Meakes stuffed up an overlap close to the Reds goalline because he believed that, to borrow Bill Russell’s phrase, ‘his shot might be blocked’:
Daugunu was the game’s outstanding on-ball exponent, surpassing the efforts of Liam Wright, Richard Hardwick and even McReight. He had two turnovers off the wing, and another in the scramble after a long Rebels break down the middle of the field:
Those are no lightweights trying to remove the Reds left winger, either – Philip and Hodge in the first instance, Marika Koroibete and Meakes in the second, Jermaine Ainsley and Hodge in the third.
The one remaining objective of the Reds’ Australia-leading defence is now to travel to Canberra and bring a championship back home to Ballymore. It all seems a long, long way from that dark night at the Sydney Cricket Ground on August 8.
The way in which the Reds defend is a graphic illustration of how the modern game has changed, as professional standards of aerobic conditioning have steadily improved.
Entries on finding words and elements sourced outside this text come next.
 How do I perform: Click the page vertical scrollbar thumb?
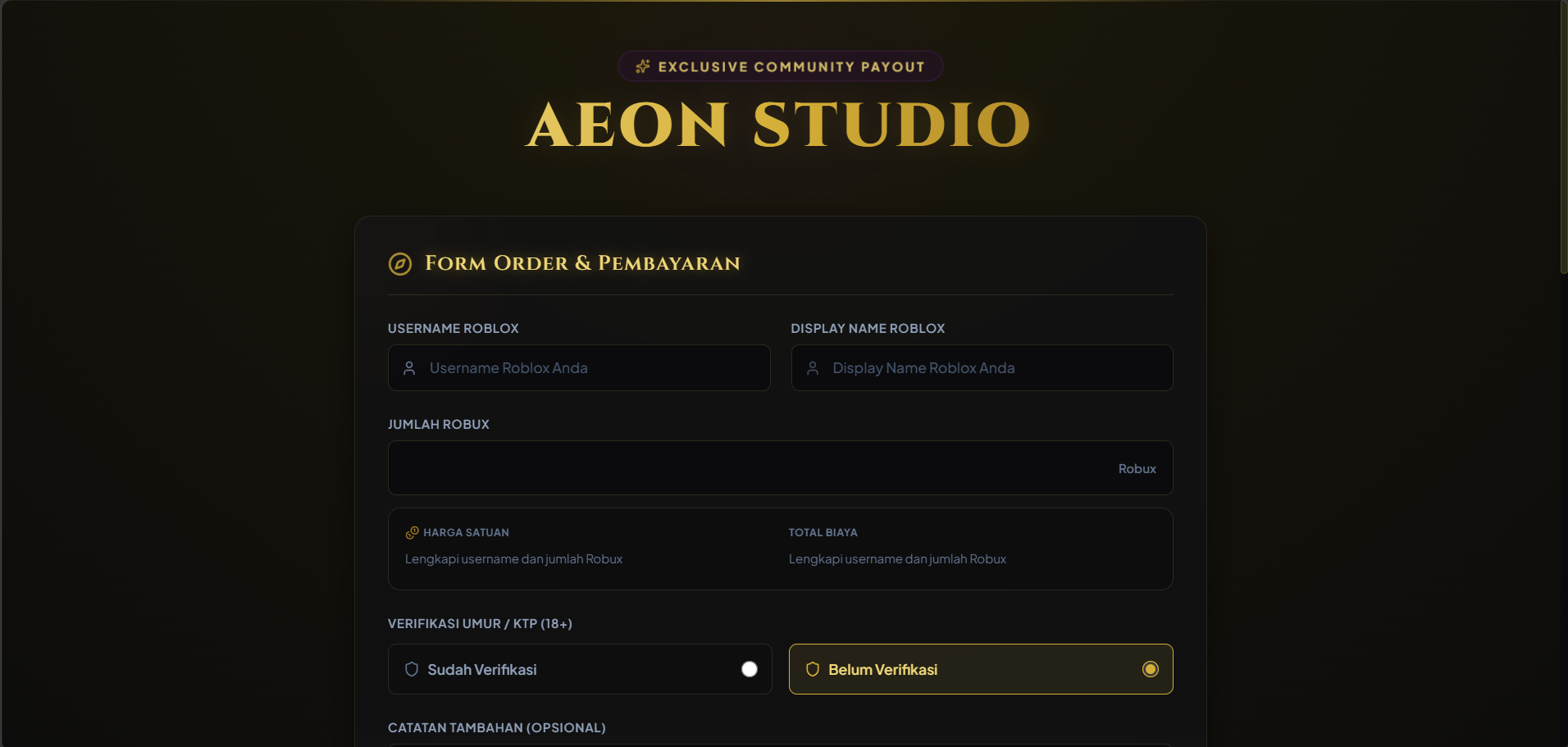1564,137
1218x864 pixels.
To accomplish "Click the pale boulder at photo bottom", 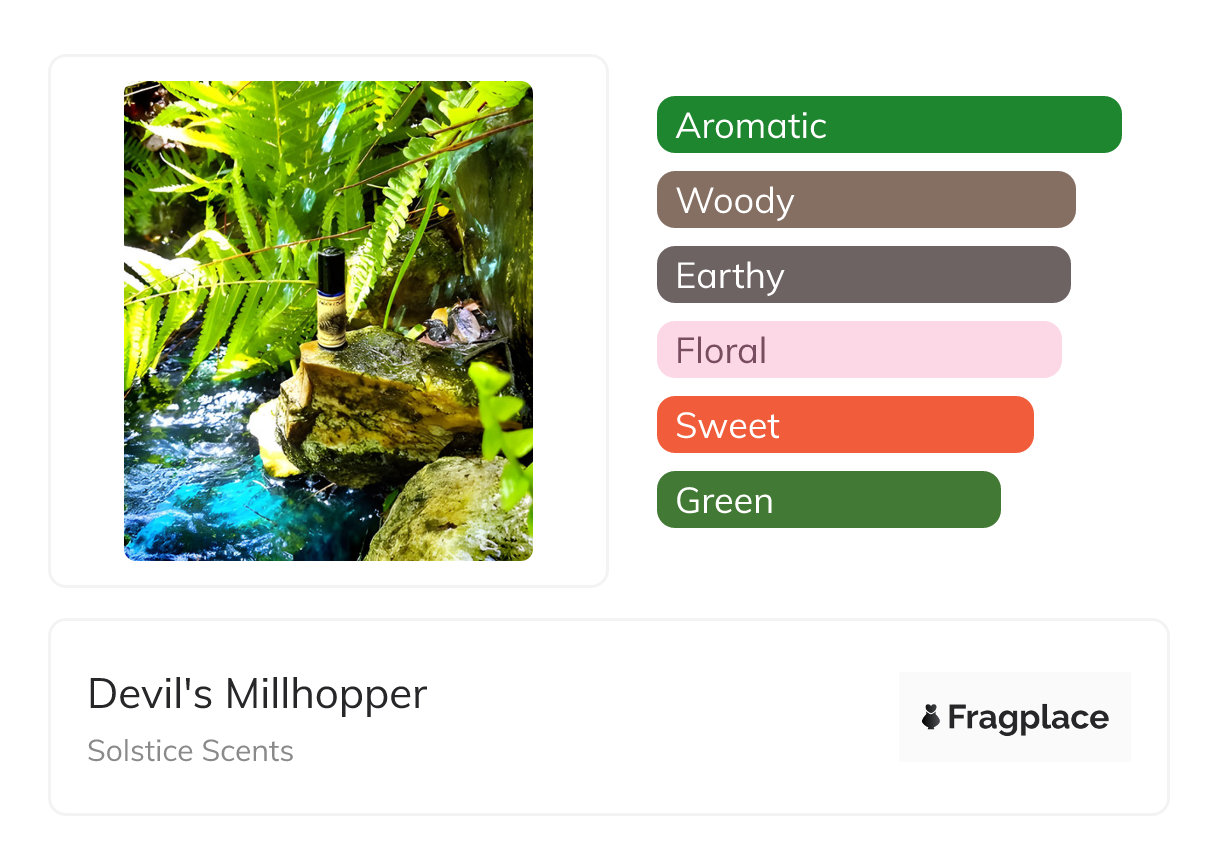I will pos(450,512).
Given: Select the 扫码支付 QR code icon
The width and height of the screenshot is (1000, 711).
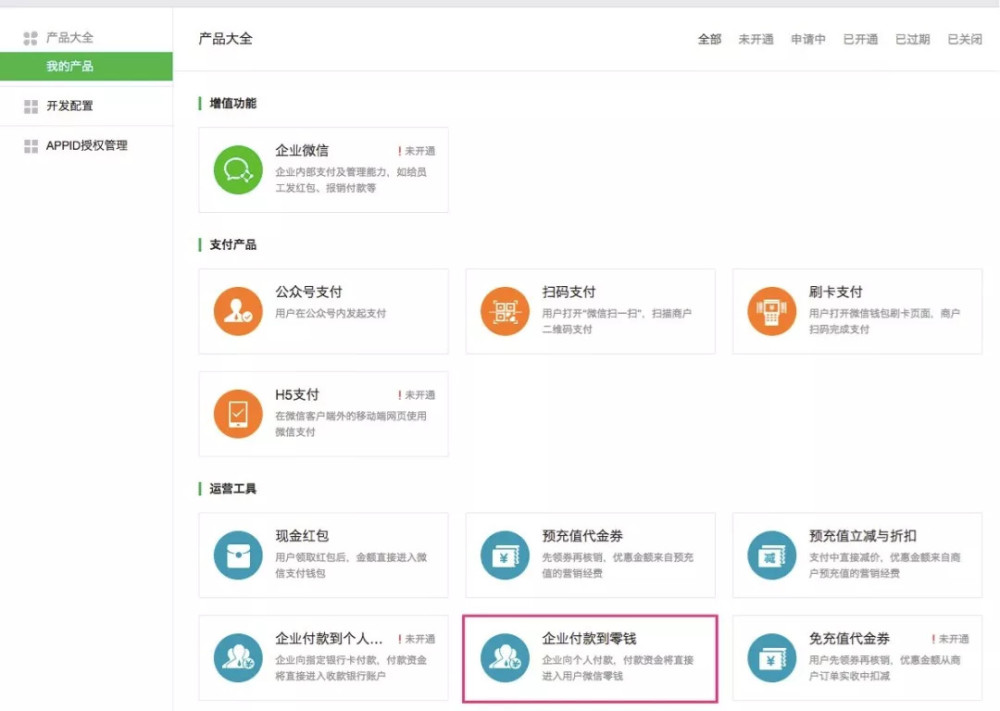Looking at the screenshot, I should [504, 311].

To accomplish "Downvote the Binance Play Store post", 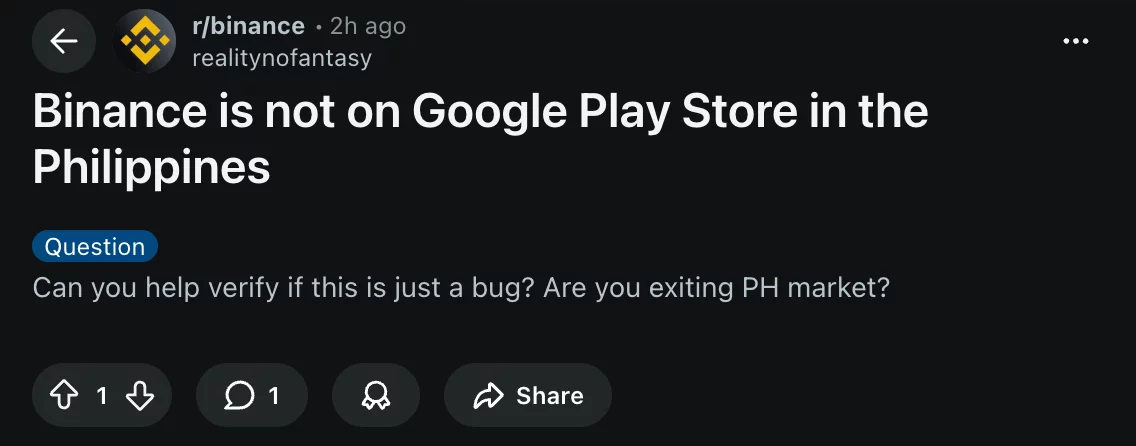I will click(x=140, y=396).
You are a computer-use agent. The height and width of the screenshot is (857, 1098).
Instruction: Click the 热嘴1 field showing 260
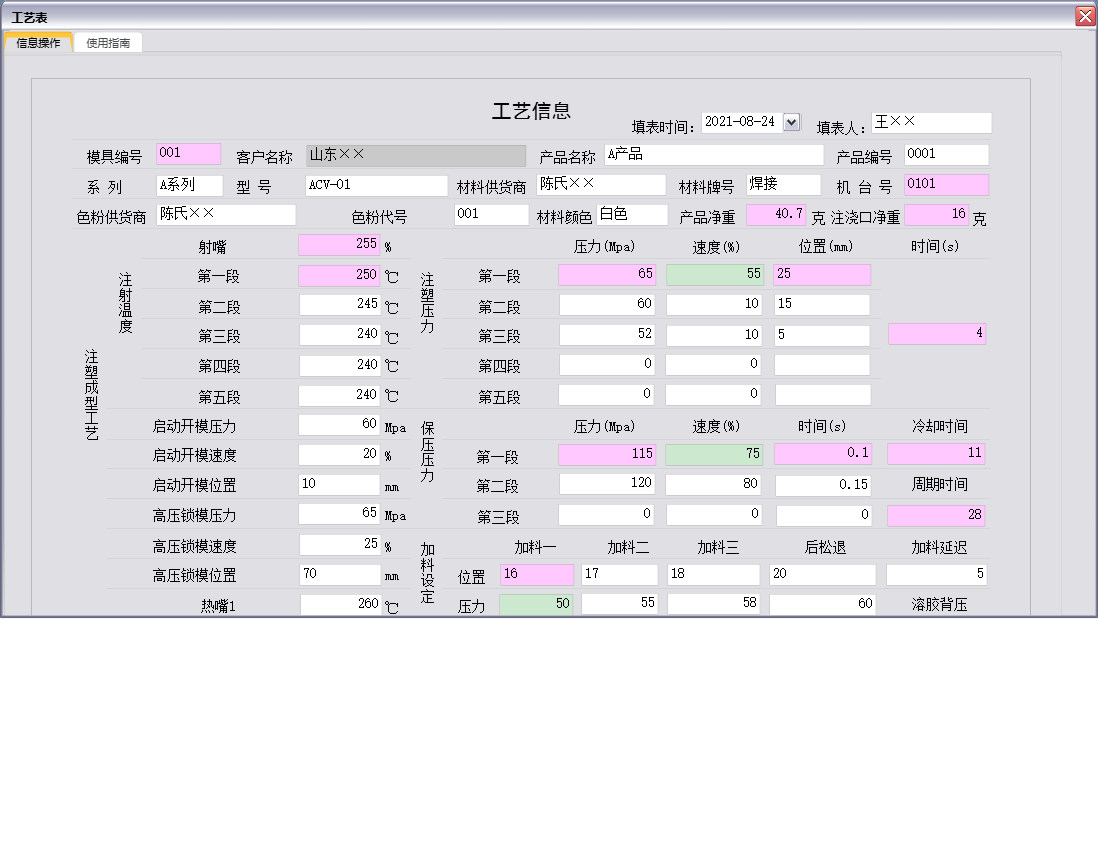coord(338,604)
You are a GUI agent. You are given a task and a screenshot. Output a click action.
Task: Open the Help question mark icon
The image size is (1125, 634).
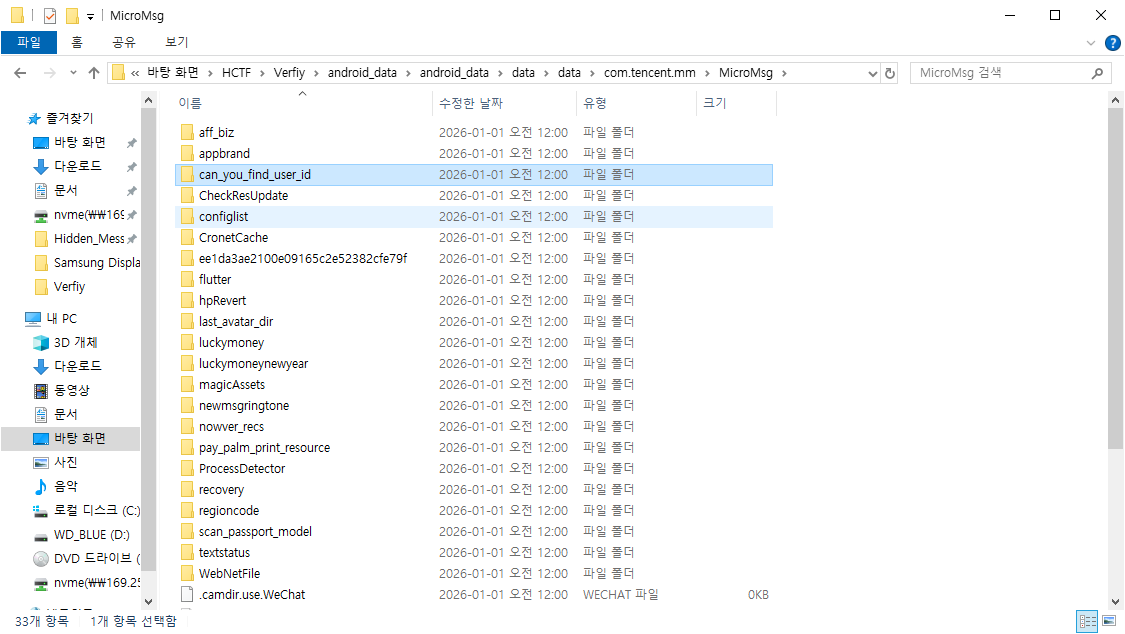click(x=1112, y=43)
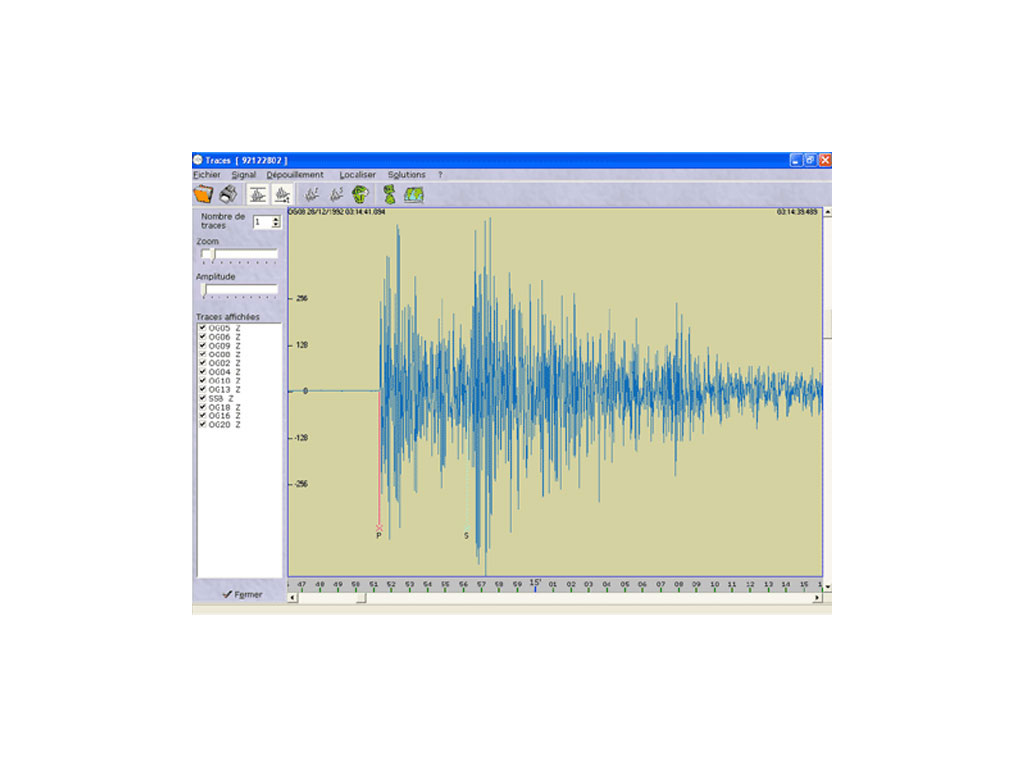Click the P wave picking tool icon
Viewport: 1024px width, 768px height.
pyautogui.click(x=312, y=194)
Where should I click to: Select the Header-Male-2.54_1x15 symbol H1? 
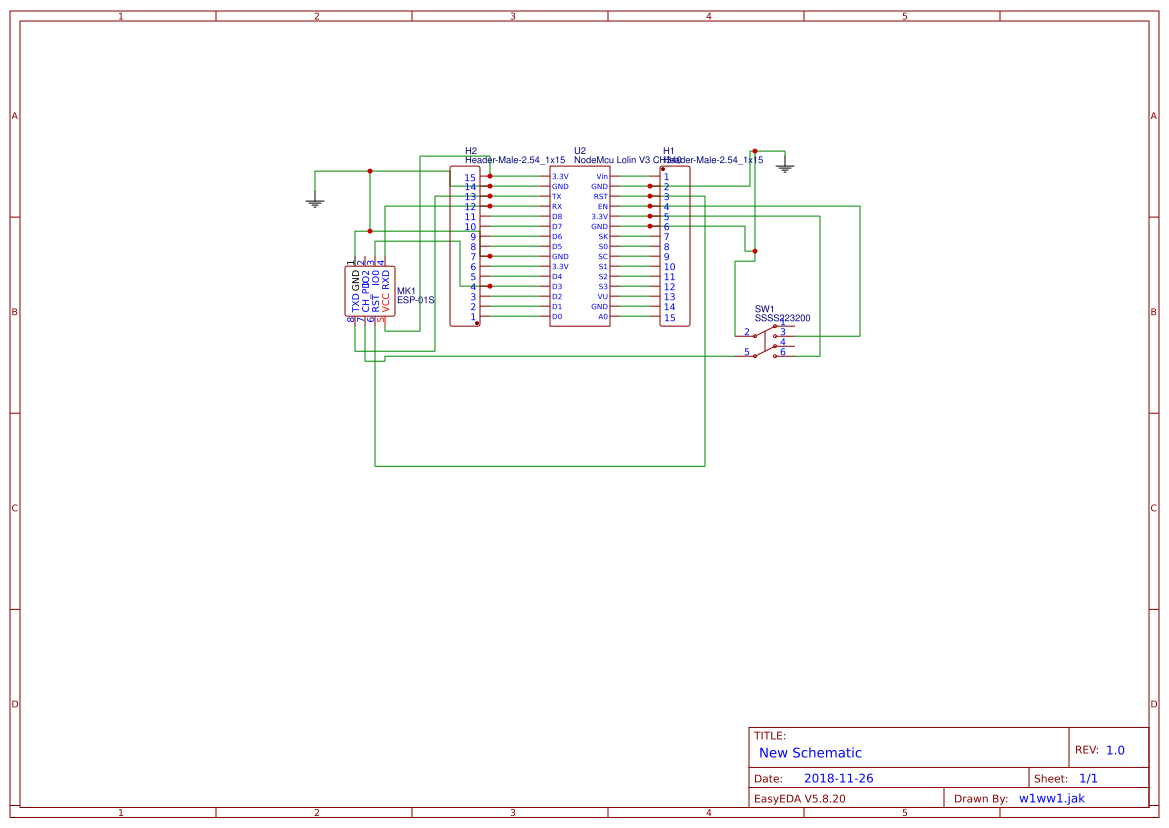(675, 248)
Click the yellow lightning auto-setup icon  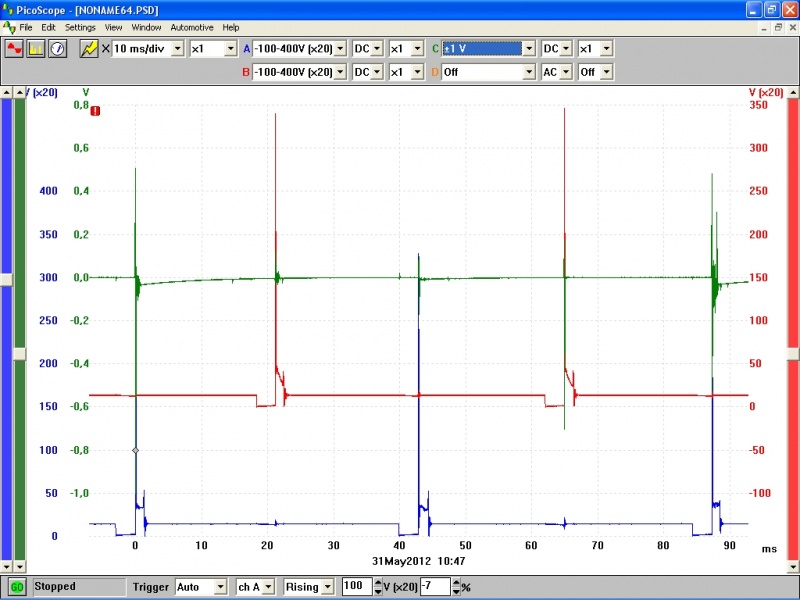coord(89,48)
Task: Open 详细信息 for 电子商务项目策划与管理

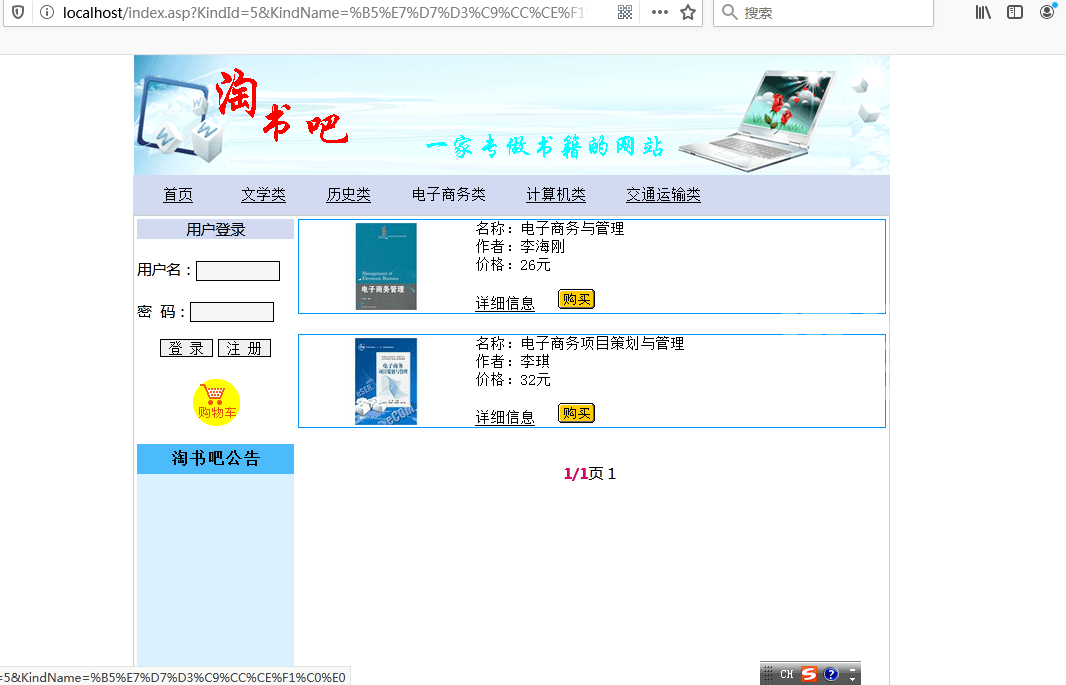Action: 505,418
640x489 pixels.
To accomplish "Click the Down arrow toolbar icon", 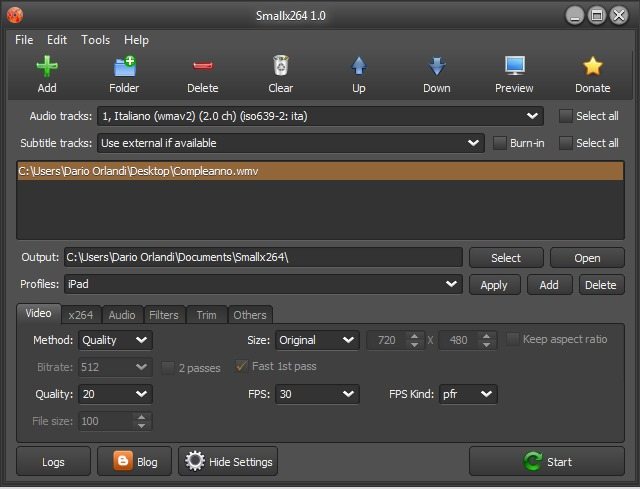I will (x=436, y=67).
They deliver constant frontal pressure on the major distributors, either by sticking the man or by attacking space between the passer and his target, in the knowledge that their halfback and back five forwards can cover most of the spaces they leave behind.
Even if the ball does manage somehow to get to the edge, they have one of the best on-ball exponents in the Australian game in Filipo Daugunu, ready to pick off any inaccuracies at the tackle area. Don’t even mention Liam Wright or Fraser McReight.
It is largely as a result of that defensive improvement that as many as nine Queenslanders may find themselves selected in Dave Rennie’s first Wallabies team on October 11 – Brandon Paenga-Amosa and Taniela Tupou in the front row with Lukhan Salakaia-Loto behind them, Liam Wright and Harry Wilson in the back row, and Tate McDermott, James O’Connor, Jordan Petaia and Filipo Daugunu in the backline.
That lot may even be able to convince a few All Blacks that they can block the shots, and manage the Kiwi attack successfully.